Actually, since the movie's farfetched narrative is a perfect illustration of the official American narrative of worldwide terrorism (a transglobal network that encompasses Filipino Jihadists, Chechen rebels, and Mexican drug cartels; the notion that people want to attack the United States for no other reason than that they're evil; and the nobility of American servicemen who lay down their life not for some dubious imperialist concern, but for the literal protection of the homeland), one can be excused for coming away from the film thinking that the United States is under very real threat and only the elite Navy SEALS can save us. Except that, as propaganda, the film is laughable, because its feeling for how to structure a narrative, work with nonprofessional actors, and shoot and cut action scenes is so far below competent that the actual experience of watching it is to resort to scratching one's head at the puzzling collation of poorly wedded, disparate elements being aggressively thrown in the viewer's way.

Beginning with a letter-to-a-fatherless-son framing device and a pre-deployment beachside luau, the film quickly establishes the men's impeachable character (they all value family and brotherhood) and "surprising" personalities (one likes abstract painting!).

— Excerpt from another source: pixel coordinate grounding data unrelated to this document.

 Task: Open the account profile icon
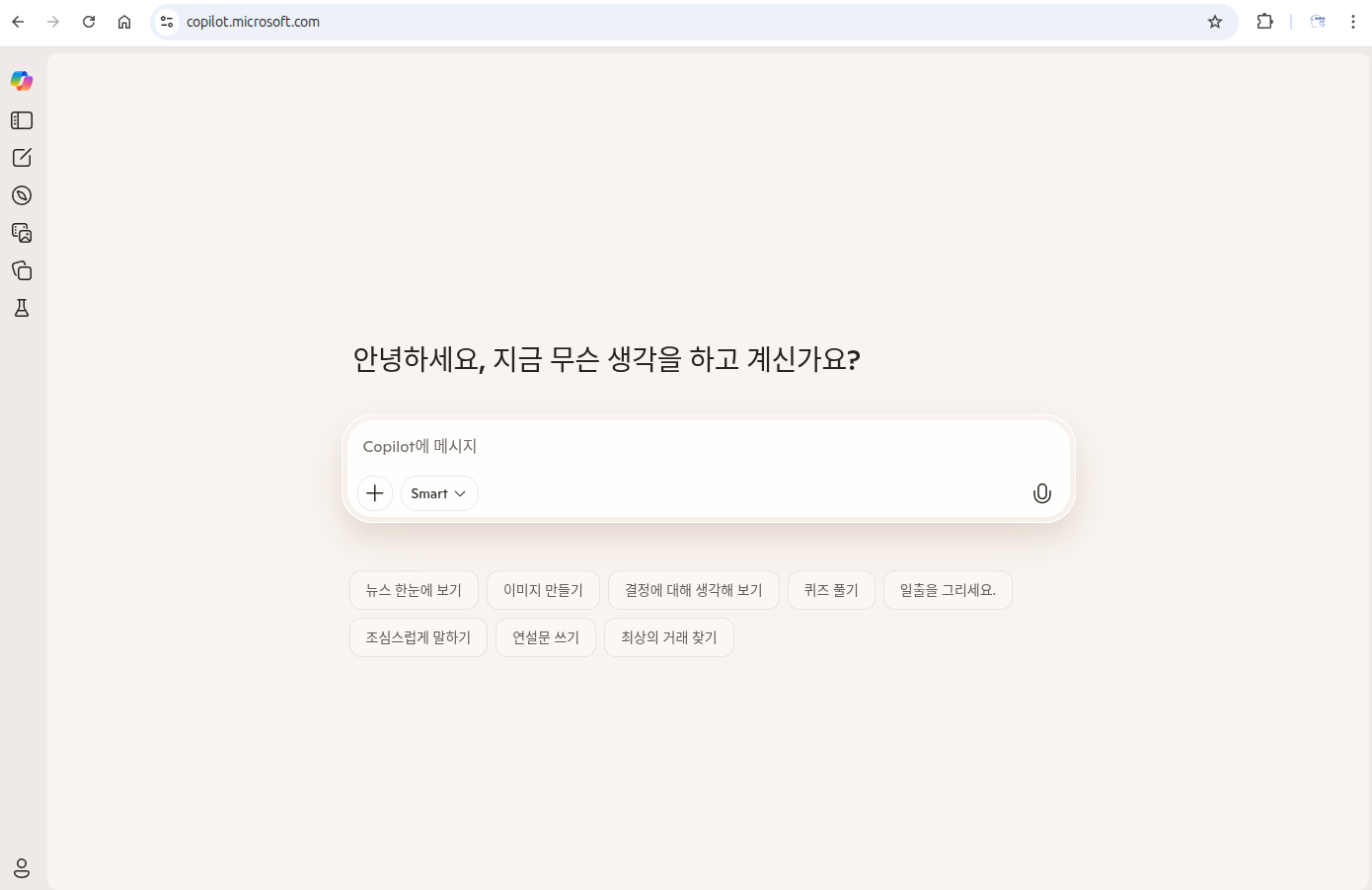22,868
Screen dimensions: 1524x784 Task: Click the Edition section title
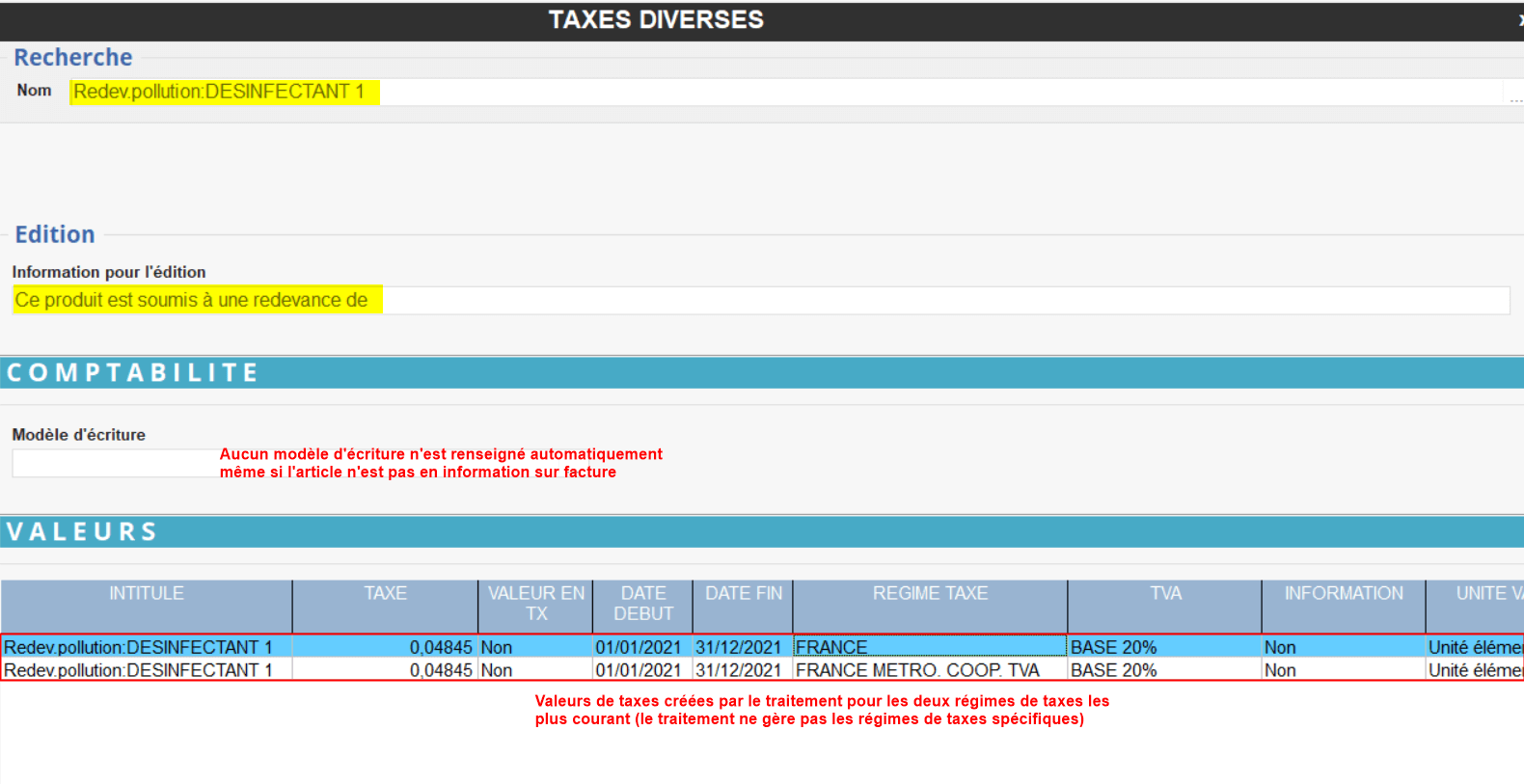tap(55, 234)
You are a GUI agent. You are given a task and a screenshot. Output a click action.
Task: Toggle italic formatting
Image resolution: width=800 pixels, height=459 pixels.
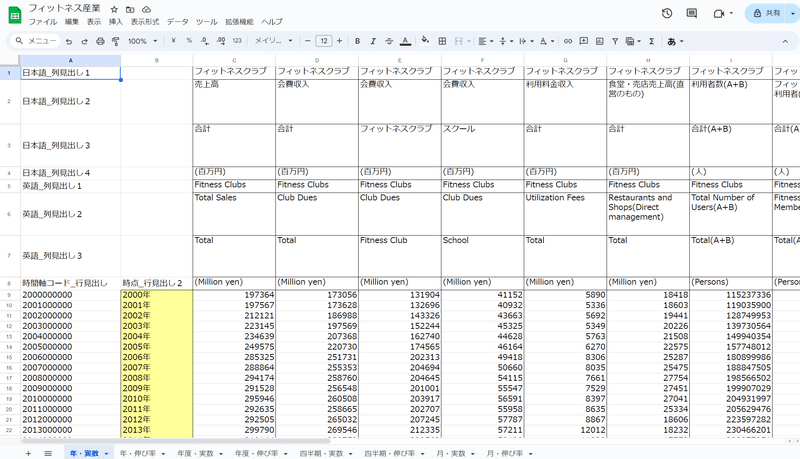coord(373,41)
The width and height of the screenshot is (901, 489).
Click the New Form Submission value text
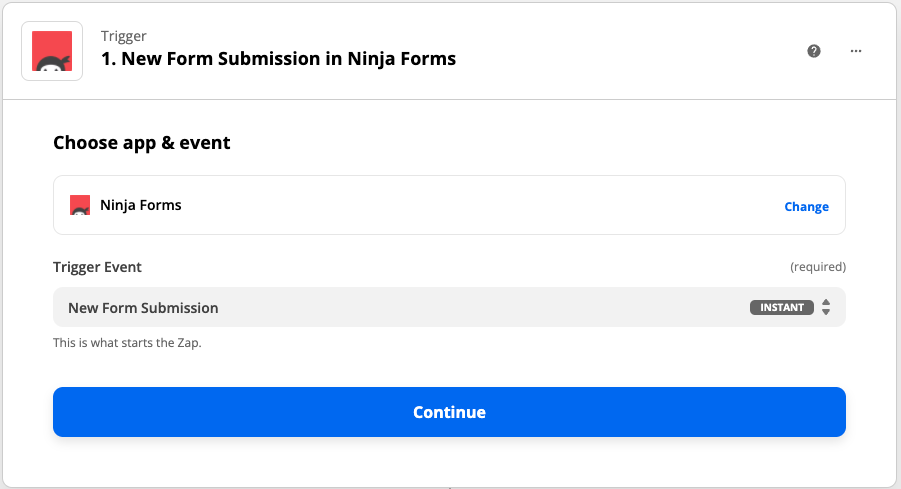tap(143, 308)
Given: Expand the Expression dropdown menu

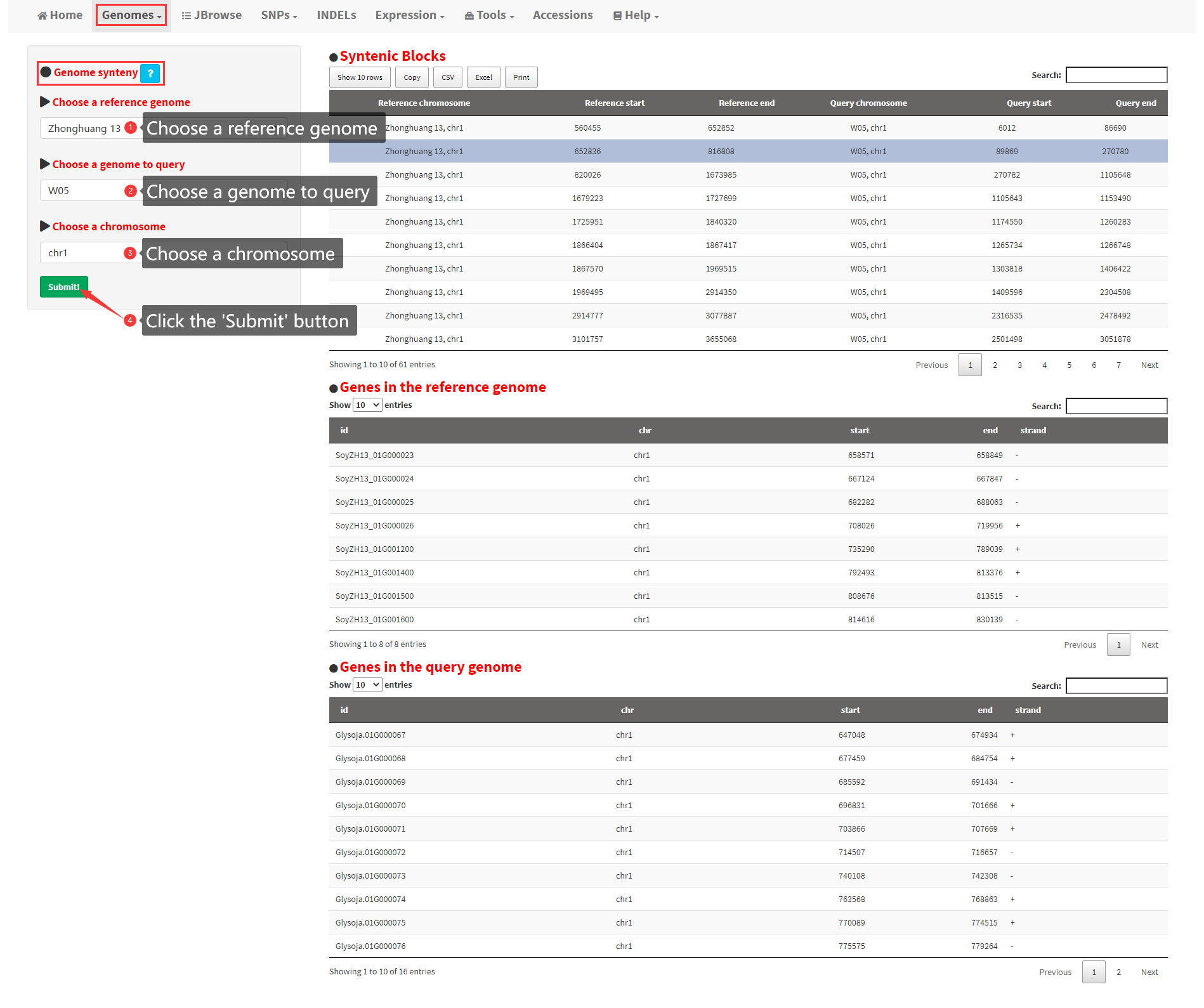Looking at the screenshot, I should pyautogui.click(x=410, y=15).
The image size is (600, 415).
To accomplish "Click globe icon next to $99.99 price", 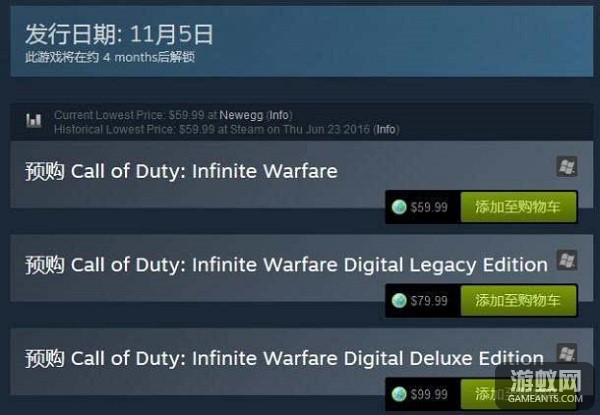I will point(399,394).
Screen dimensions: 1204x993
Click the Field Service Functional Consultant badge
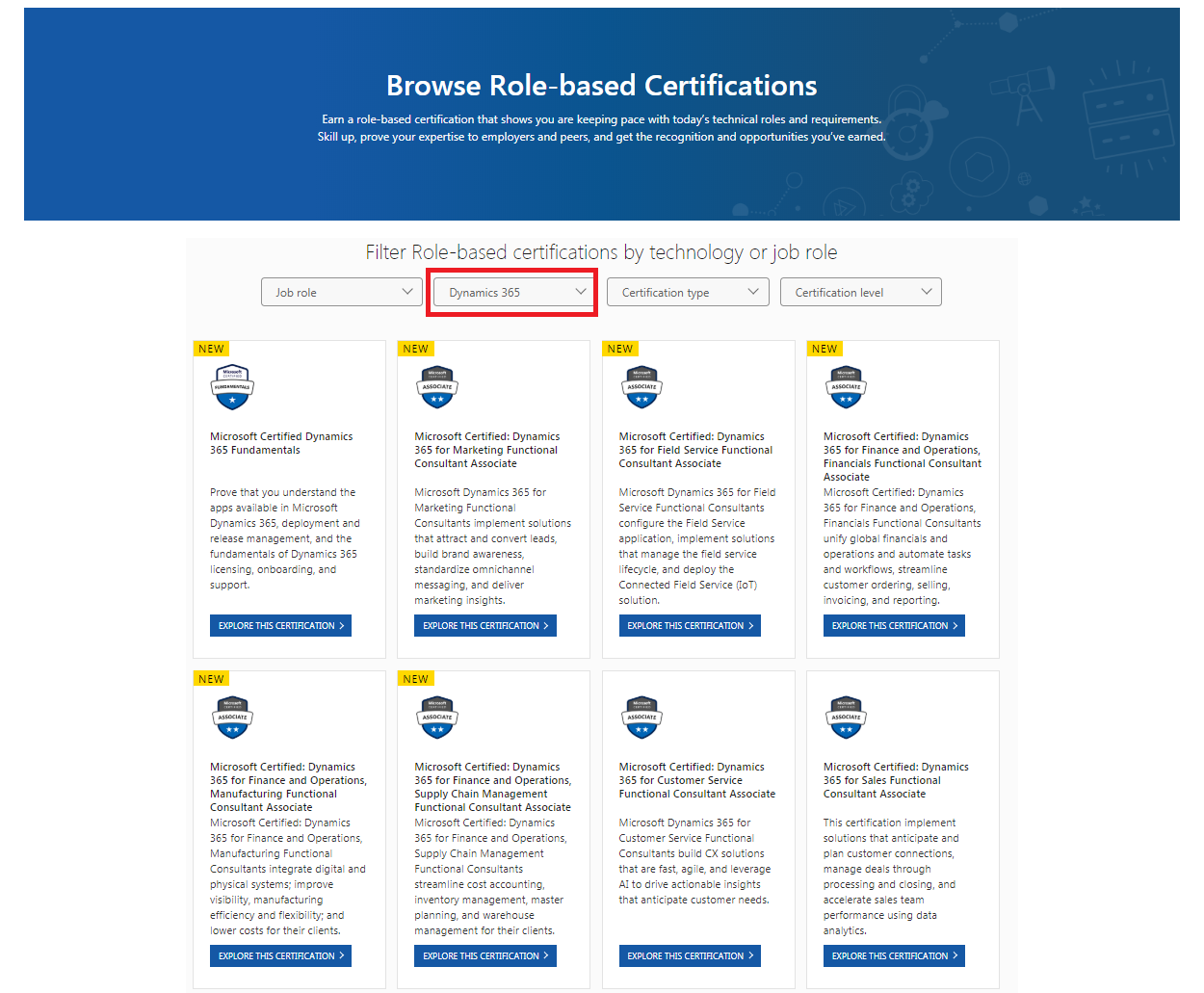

That's it for complexity, at least of the character-building variety, as the soldiers quickly become indistinguishable as they're thrown into a head-spinning narrative that, so ineptly is it established, takes a good 20 minutes before we can begin to make sense of it. But after awhile it's easy enough to get the gist: A bunch of cartoonish terrorists are planning an attack on the homeland and our guys jump from country to country, disregarding national sovereignty while thwarting their enemies at every turn. There's never any doubt that what these men are doing is perfectly correct, an impression reinforced by the fact that, in the film's world, a very real terrorist threat is in fact menacing the United States, and by the depiction of the soldiers as such expert technicians that they never, ever, kill any innocents. As violent and chaotic—and given the rapid cutting and indifferent framing, ultimately dull—as the action scenes are, the men's wartime behaviors are always cool and precise. No fog of war exists for these elite warriors.

No moral dilemma or wider geopolitical understanding does either. When a SEAL leader explains to a Mexican counterpart that the terrorists are "no big fan of ours," referring to the jihadists' animosity toward the United States, it's with an air of incomprehension, one shared by McCoy and Waugh's movie. Failing to move beyond its simplistic grasp of world politics, or to even speculate about the way in which aggressive American military action might lead to resentment and reprisal among non-Western nations, the film sells us the same bill of goods that led to the 2003 invasion of Iraq, the endless quagmire in Afghanistan, and the resultant rise of anti-U.S. terrorism. The befuddled SEAL may not understand why they hate us, but the attitudes perpetuated by Act of Valor—however sloppily communicated by the filmmakers' slash-and-burn visual snatches—might begin to provide a clue.